◆ WHAT TO PRODUCE
Under this line is some data; print exactly the lines from the one containing "1568x720 pixels." through its last line, without pictures.

::::::::

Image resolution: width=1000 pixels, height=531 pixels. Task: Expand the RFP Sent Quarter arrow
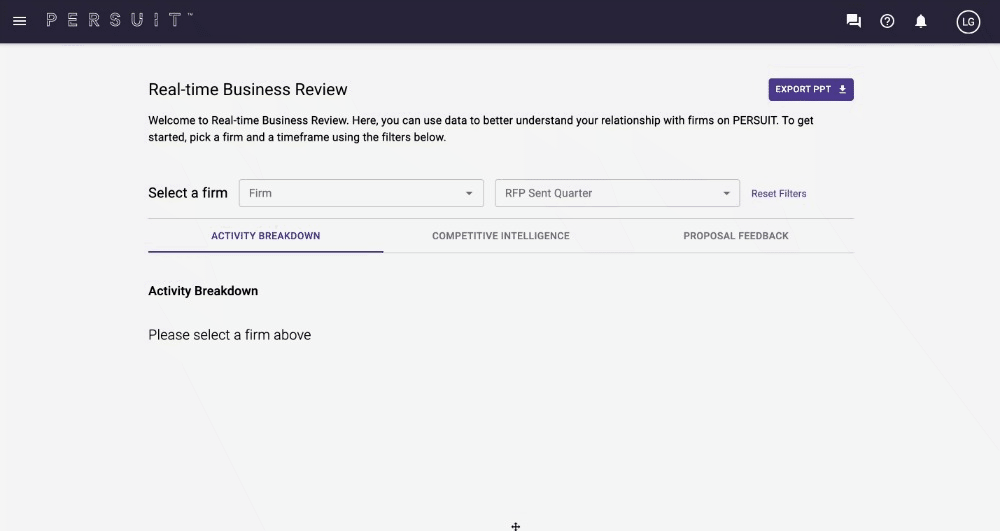click(x=727, y=193)
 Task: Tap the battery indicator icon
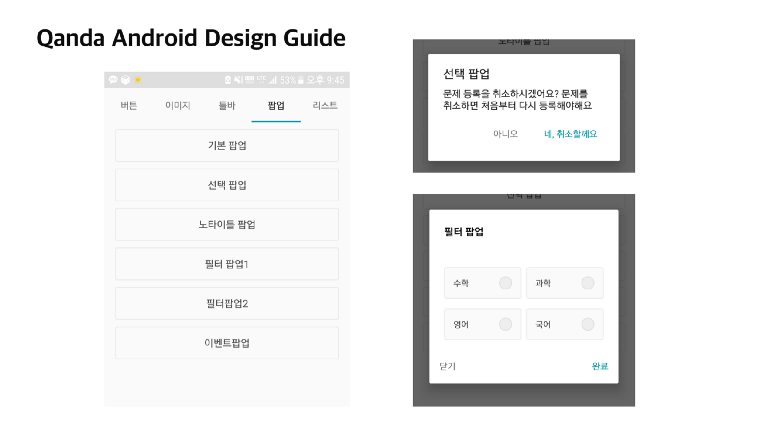303,80
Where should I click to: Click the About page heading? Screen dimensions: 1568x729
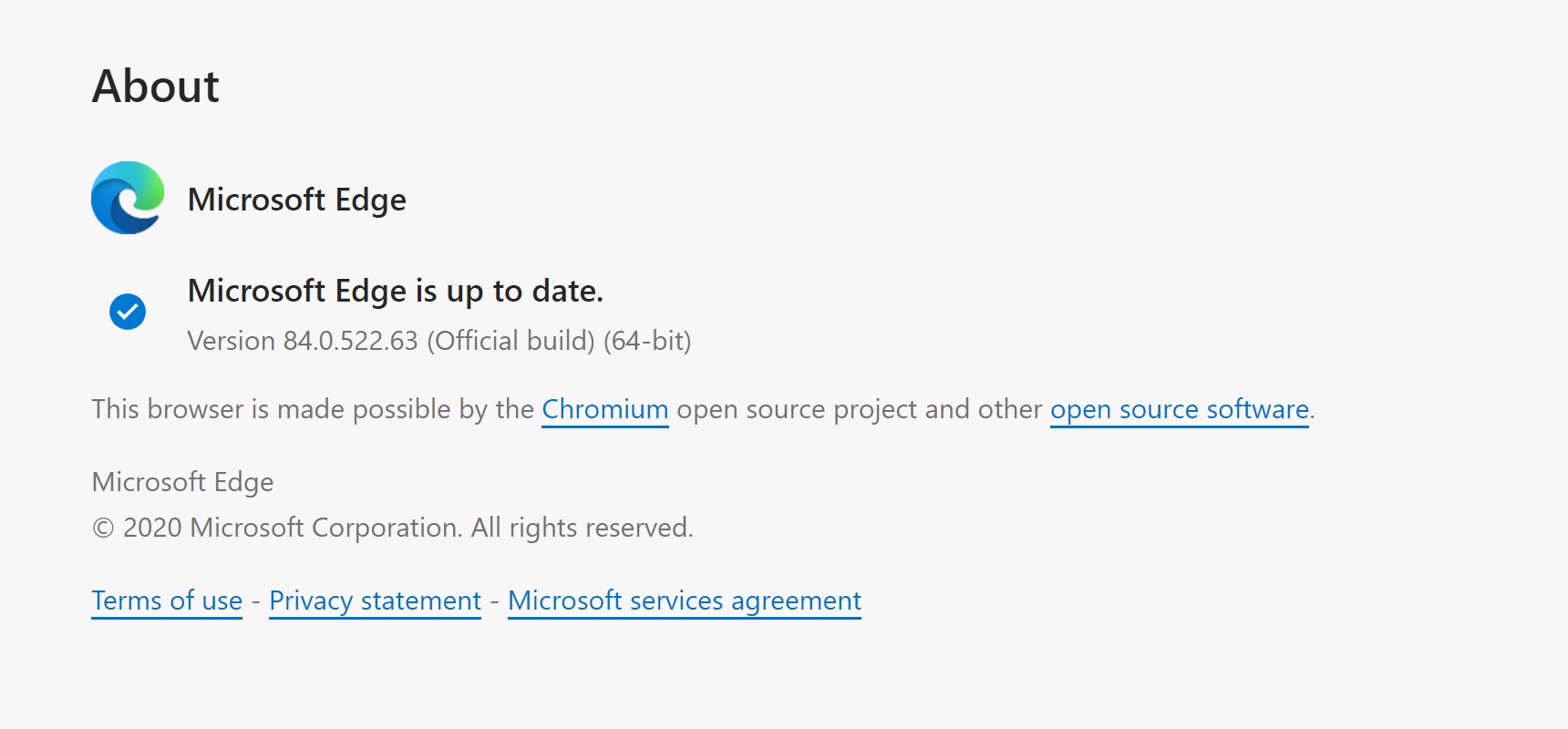point(156,87)
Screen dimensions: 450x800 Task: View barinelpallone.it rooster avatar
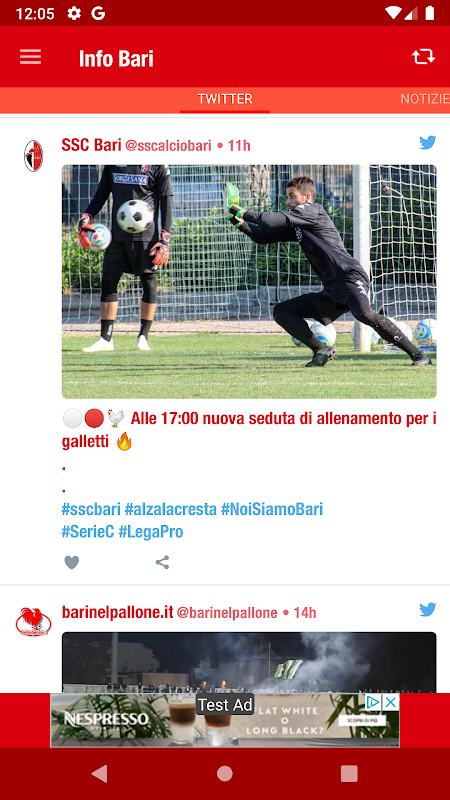pyautogui.click(x=34, y=621)
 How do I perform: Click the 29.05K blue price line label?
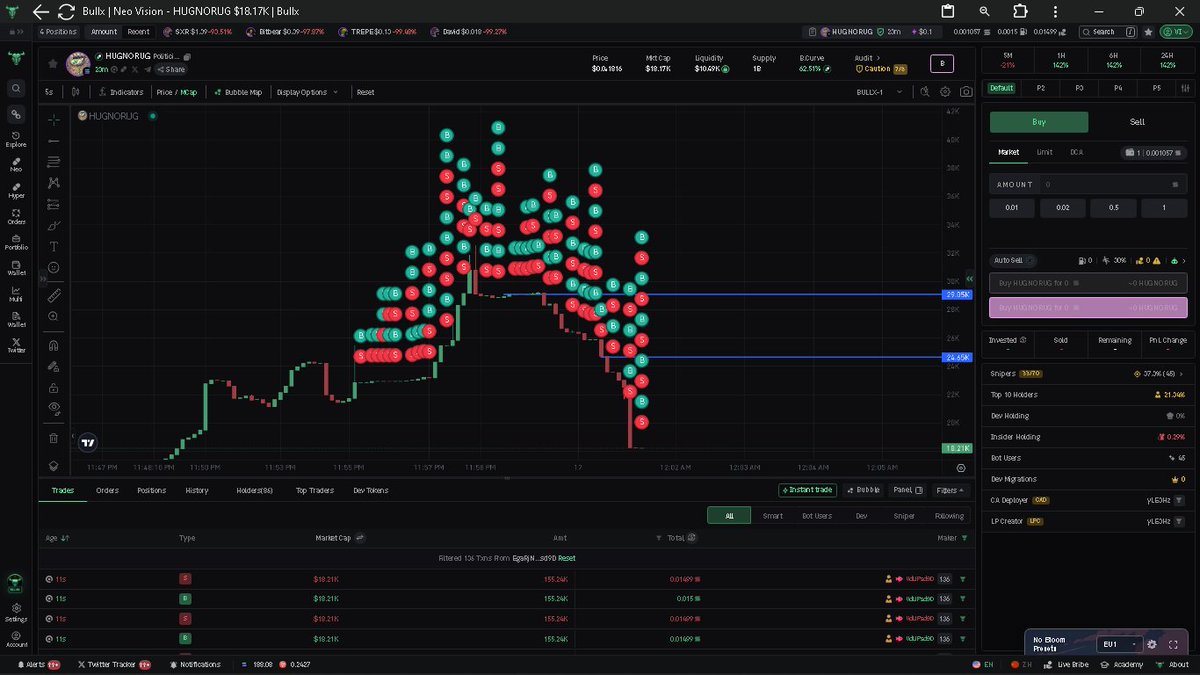957,295
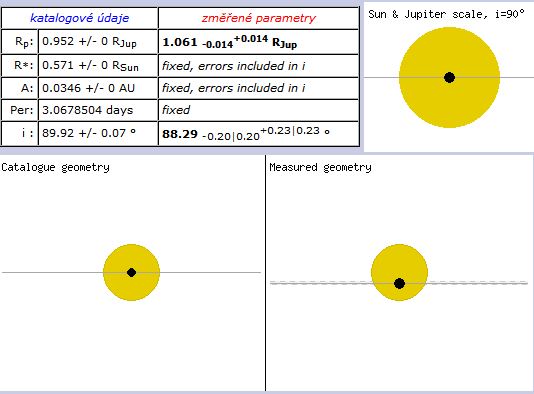Click the black planet in Catalogue geometry
This screenshot has height=394, width=534.
tap(131, 272)
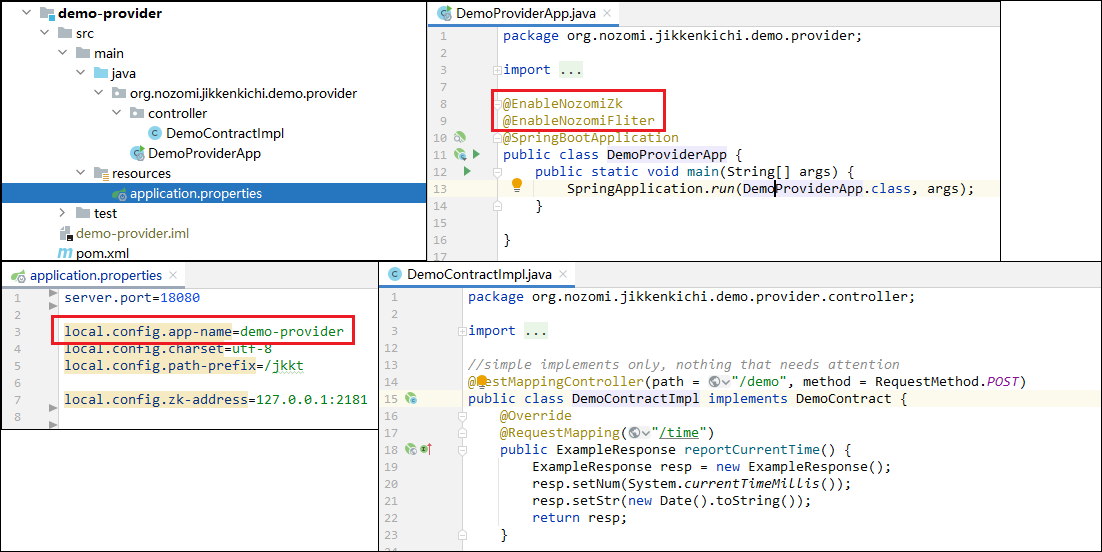Click the run gutter icon next to main method
Viewport: 1102px width, 552px height.
[466, 171]
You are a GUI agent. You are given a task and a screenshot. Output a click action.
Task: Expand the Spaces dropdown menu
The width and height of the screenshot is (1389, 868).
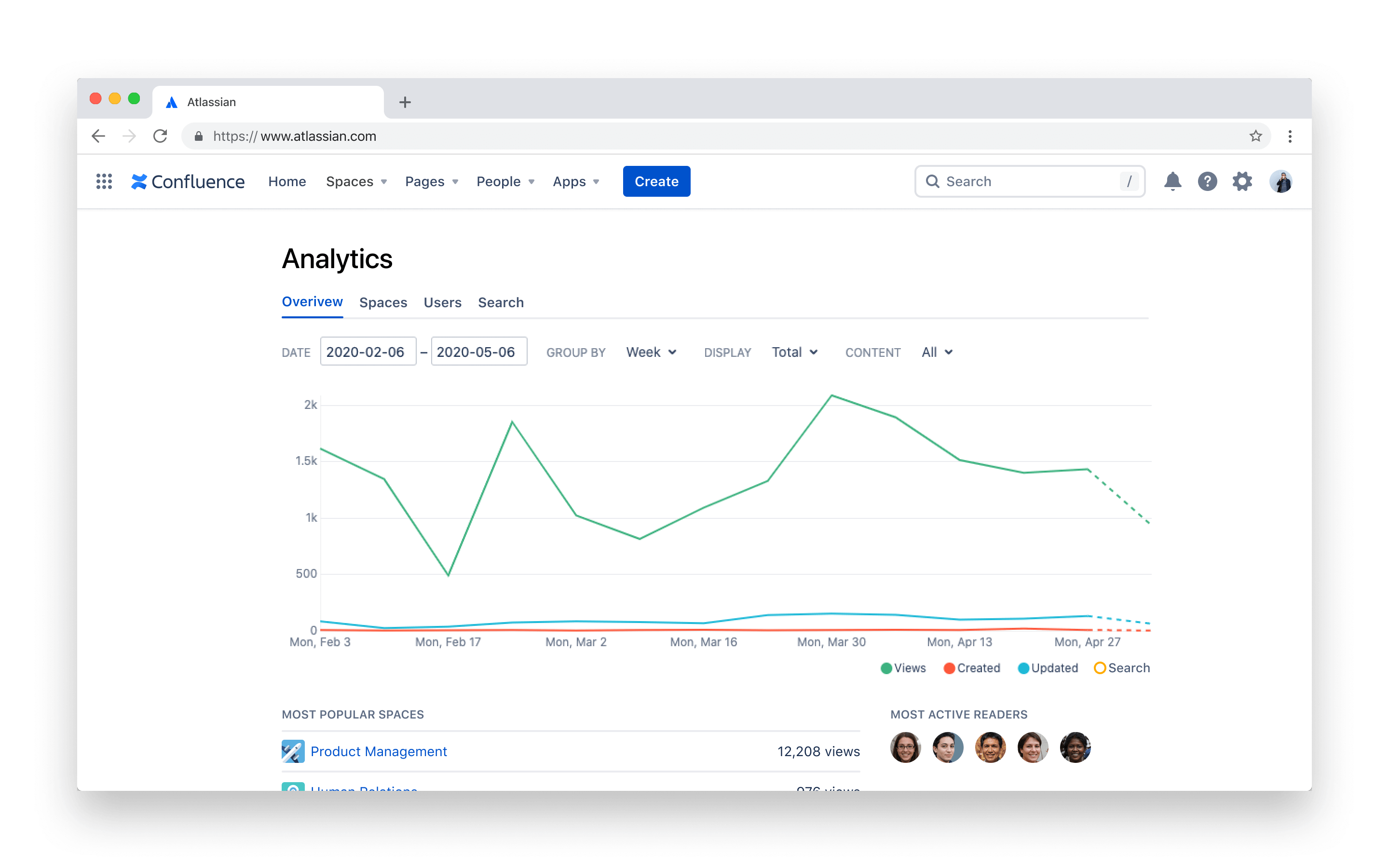[x=356, y=182]
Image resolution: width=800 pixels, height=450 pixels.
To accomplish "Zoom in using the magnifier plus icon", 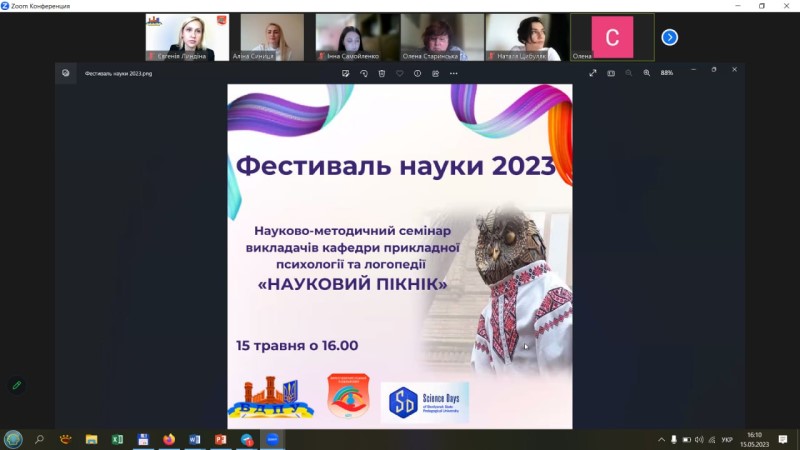I will pos(646,73).
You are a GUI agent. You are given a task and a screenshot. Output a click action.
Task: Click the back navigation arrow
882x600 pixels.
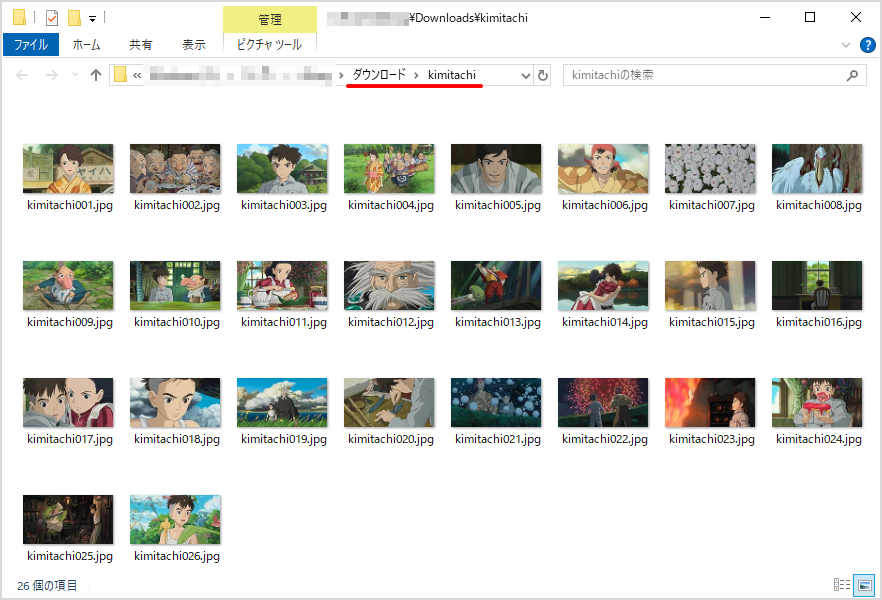(23, 75)
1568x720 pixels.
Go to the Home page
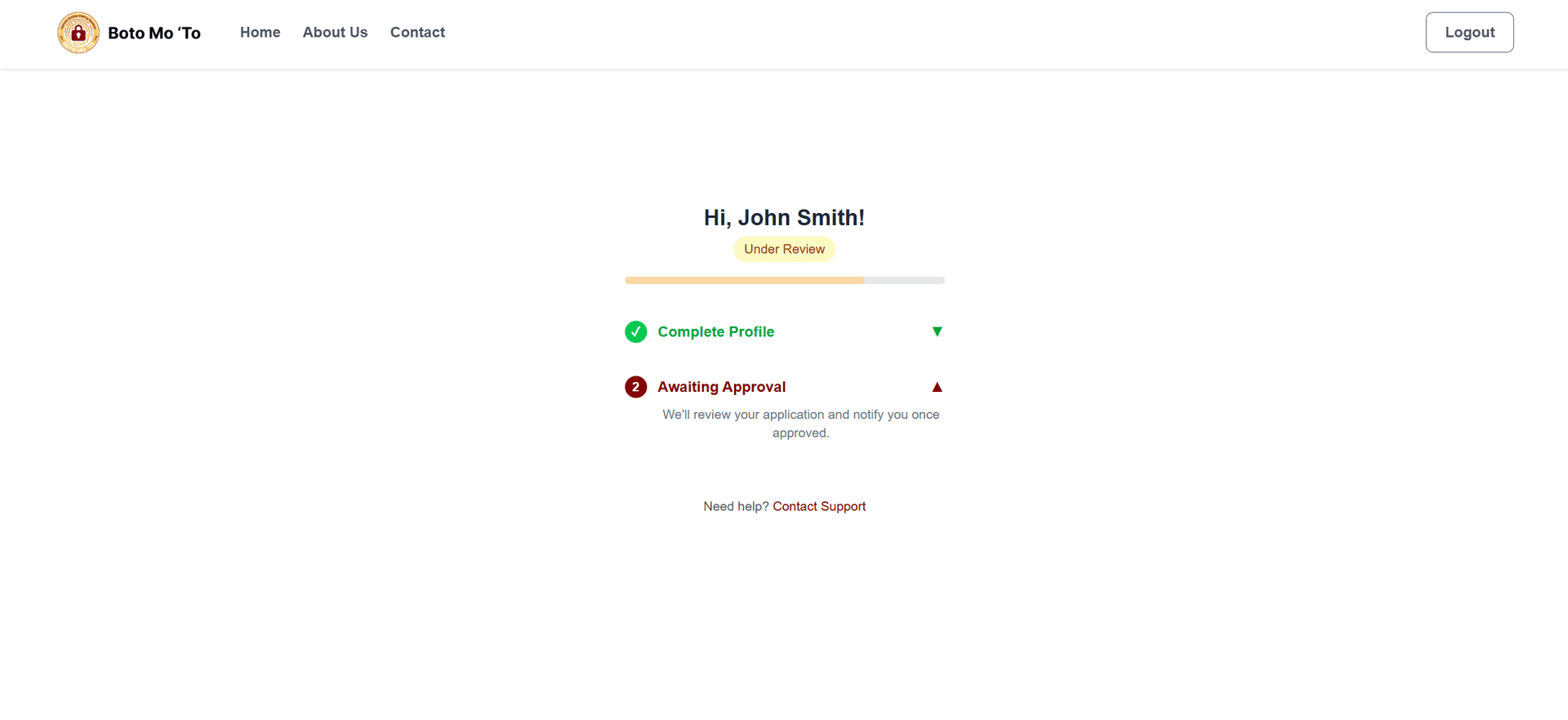260,33
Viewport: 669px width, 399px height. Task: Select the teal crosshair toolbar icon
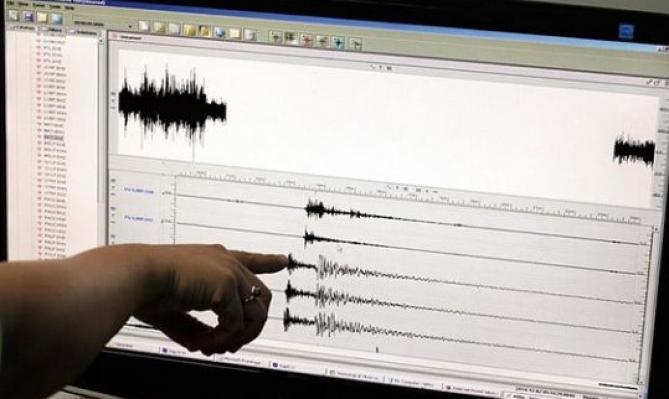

::::::::

◆ EXPECTED ANSWER
1568x720 pixels.
Go to the Home page
260,33
Viewport: 669px width, 399px height. Task: Select the teal crosshair toolbar icon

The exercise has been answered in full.